"What happens when appreciation of ecology's wonders and animal consciousness collide with 7.5 billion humans in an era dubbed the Anthropocene, the human age, in which our needs and whims have planetary consequences? As do, for that matter, our ethics and habits of thought, the way we understand other lives and balance their needs against our own? Epochal issues, yet realized in our everyday settings: a vacant lot, a dammed river, a pigeon with a broken wing. To appreciate more deeply a skipper butterfly's flight or a mockingbird's songs, to look at a river and see something that yesterday was invisible, is no small thing. It is a richer experience of being human."--from The Eye of the Sandpiper
In The Eye of the Sandpiper, Brandon Keim pairs cutting-edge science with a deep love of nature, conveying his insights in prose that is both accessible and beautiful. In an elegant, thoughtful tour of nature in the twenty-first century, Keim continues in the tradition of Lewis Thomas, Stephen Jay Gould, and David Quammen, reporting from the frontiers of science while celebrating the natural world's wonders and posing new questions about our relationship to the rest of life on Earth.
The stories in The Eye of the Sandpiper are arranged in four thematic sections. Each addresses nature through a different lens. The first is evolutionary and ecological dynamics, from how patterns form on butterfly wings to the ecological importance of oft-reviled lampreys. The second section explores the inner lives of animals, which science has only recently embraced: empathy in rats, emotions in honeybees, spirituality in chimpanzees.

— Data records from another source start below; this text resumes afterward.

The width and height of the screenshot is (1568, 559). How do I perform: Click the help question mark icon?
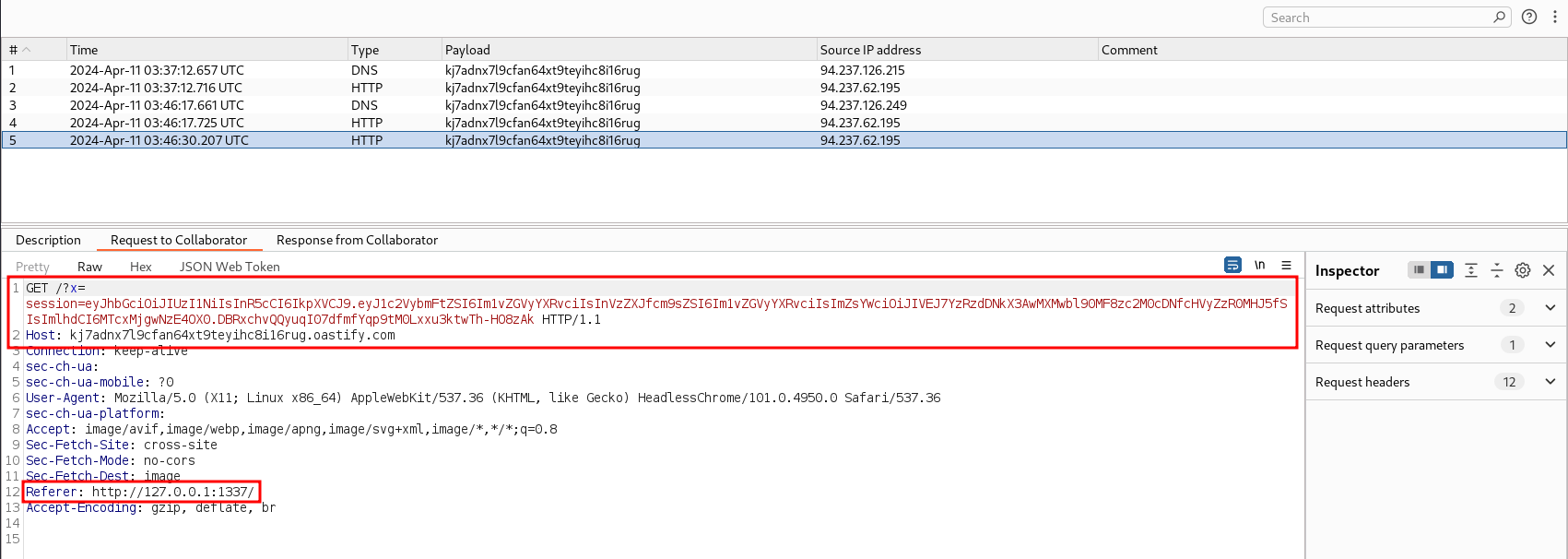tap(1529, 17)
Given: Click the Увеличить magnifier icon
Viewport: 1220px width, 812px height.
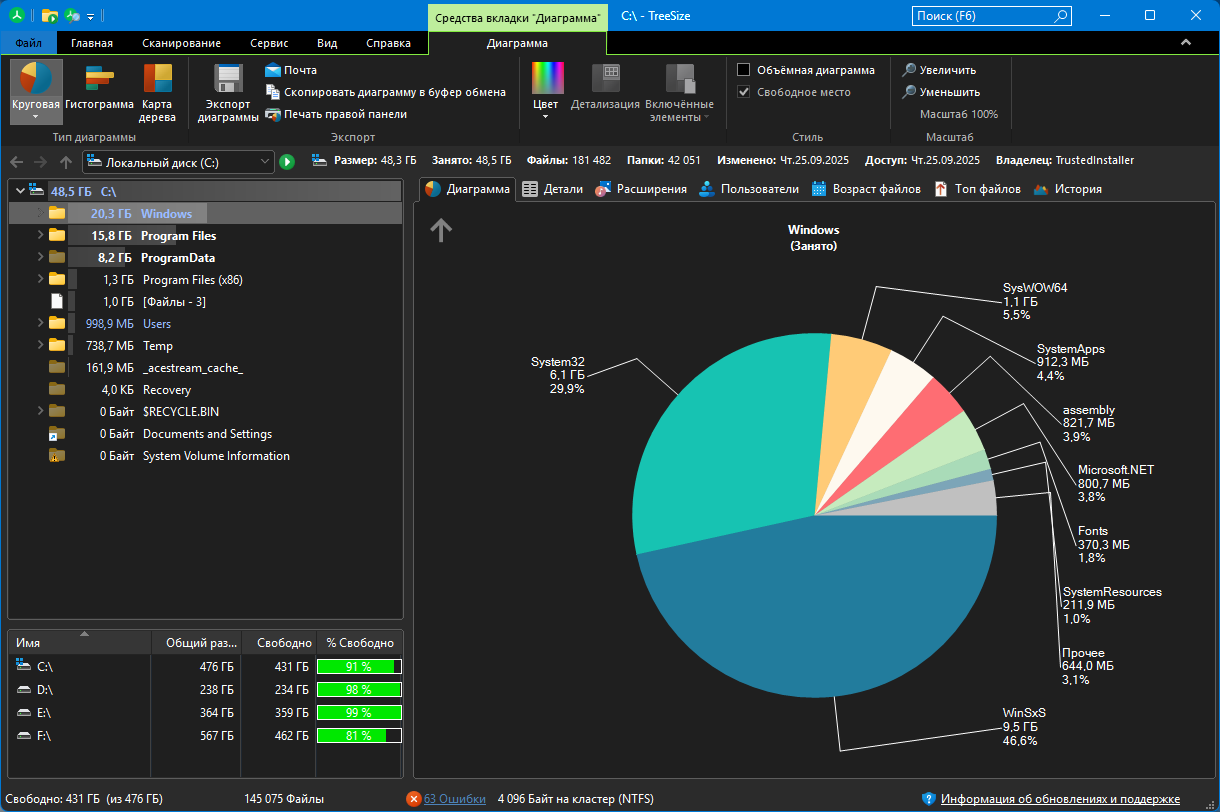Looking at the screenshot, I should point(909,70).
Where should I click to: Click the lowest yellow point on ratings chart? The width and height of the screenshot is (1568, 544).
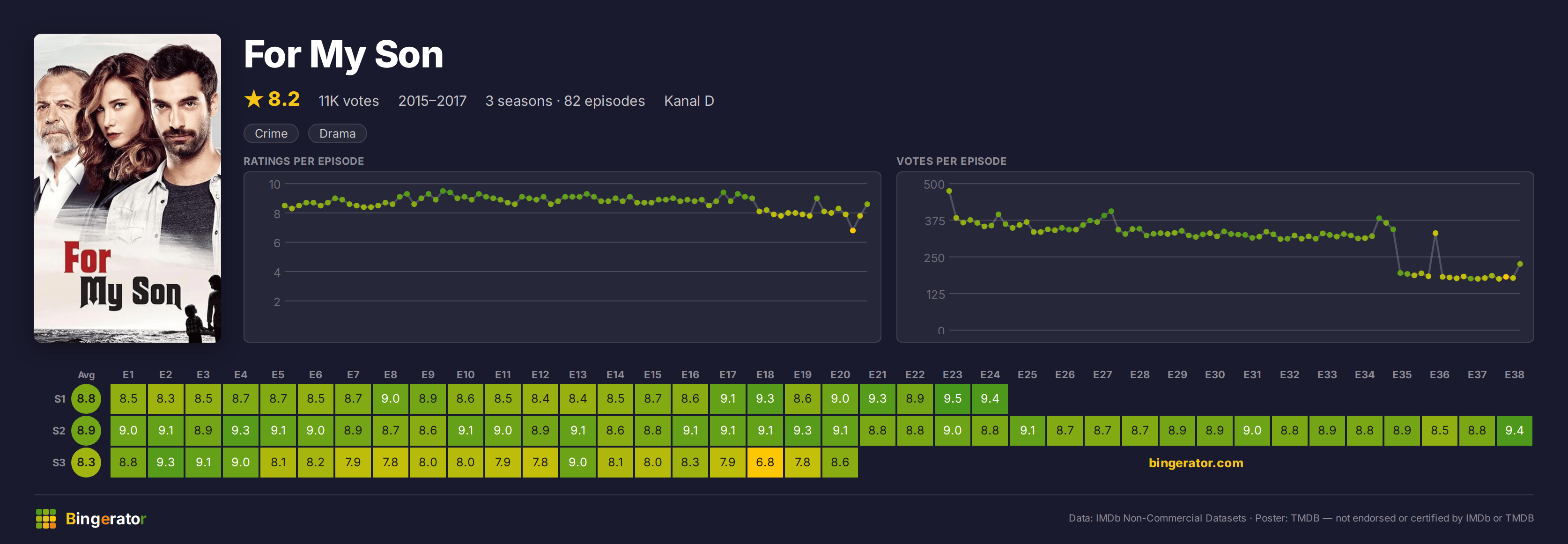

The third section contains stories of people acting on insights both ecological and ethological: nourishing blighted rivers, but also caring for injured pigeons at a hospital for wild birds and demanding legal rights for primates. The fourth section unites ecology and ethology in discussions of ethics: how we should think about and behave toward nature, and the place of wildness in a world in which space for wilderness is shrinking.
By appreciating the nonhuman world more fully, Keim writes, "I hope people will also act in ways that nourish rather than impoverish its life--which is, ultimately, the problem that needs to be solved at this Anthropocene moment, with a sixth mass extinction looming, once-common animals becoming rare, and Earth straining to support 7.5 billion people. The solution will come from a love of nature rather than chastisement or lamentation."
About the Author: Brandon Keim is a freelance journalist whose work has appeared in publications including The Atlantic, WIRED, National Geographic News, Aeon, Nautilus, Scientific American Mind, The Guardian, Audubon Magazine, Grist, Mother Jones, Conservation, NOVA, and Anthropocene.